In the spring of 2007, then speaker of the American House of Representatives Nancy Pelosi visited Syria. She was actually giving a signal that the Democrats did not agree with Former President George Bush’s technique of putting “pressure” on the regime. However, she was also emphasizing that a high degree of firmness should be observed in meeting – in their entirety – the same demands the White House had stipulated for improving relations with the Syrian Regime. By making sure to meet with Secretary of State Condoleezza Rice just before her plane took off for the Middle East, Pelosi was in some way receiving a list of verbal messages that she would later deliver, just as former Secretary of State Colin Powell and his assistant Richard Armitage did before the invasion of Iraq, and as members of Congress visiting Damascus have done ever since.

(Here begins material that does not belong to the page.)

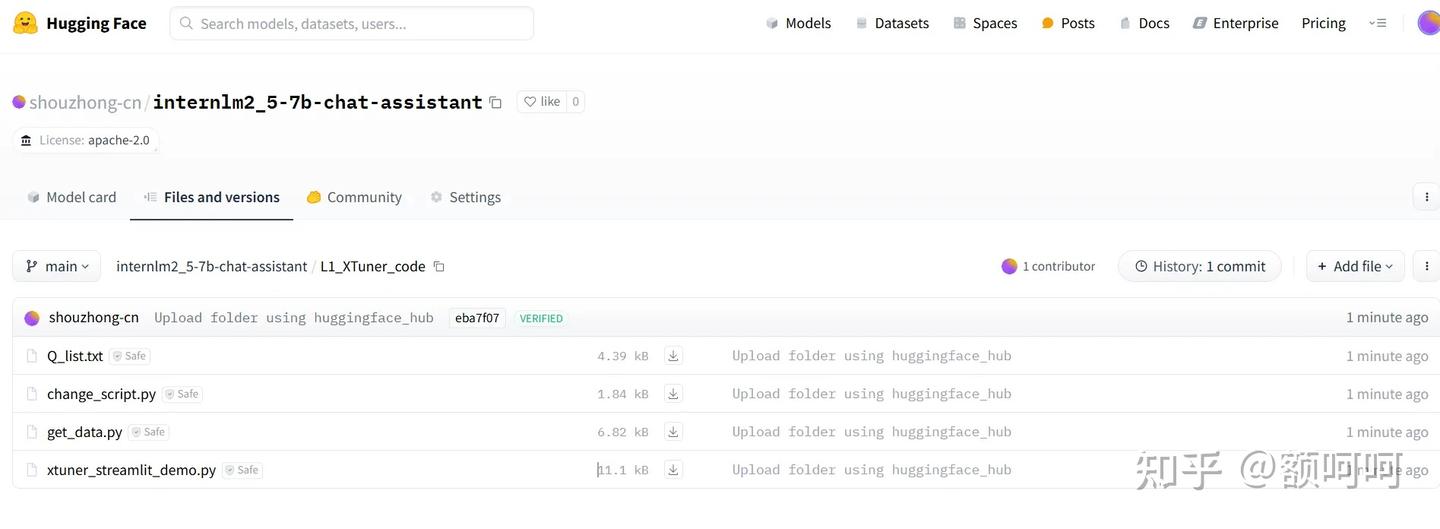
Task: Open the Community tab
Action: pyautogui.click(x=355, y=197)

Executive order 13338 – which Bush signed in May 2004, decreeing that the Syria Accountability Act should be put in to action – was the peak of that policy of “pressure.” The accompanying tokenistic “siege” included an embargo on exportation of ammunition and dual use materials, banned Syrian airways flights from touching down or taking off at American airports, and terminated transactions between the US Department of the Treasury and the Central Bank of Syria. As for the political side of the “siege,” a number of senior American congressmen made sure to render it meaningless (republicans and democrats equally) whenever dictated by the public interest (of the US then Israel) or the personal interests of this or that congressman (democrat Senator Bill Nelson like republican Senator Arlen Specter, without neglecting to mention John Kerry… presidential candidate at the time and current secretary of state.)
The results of this policy have varied between what Scylla devours in some instances and what Charybdis swallows in most. Meanwhile, the regime’s discourse has remained full of an undiluted verbal clamor on “anti-imperialism,” “resistance,” “steadfastness” and “defiance;” even when the house of Assad participates in negotiations with Israel, secretly or openly, directly or under the patronage of an intermediary; despite, and perhaps assisted by the uproar of the “anti-imperialists” and the cries of the “resistance.”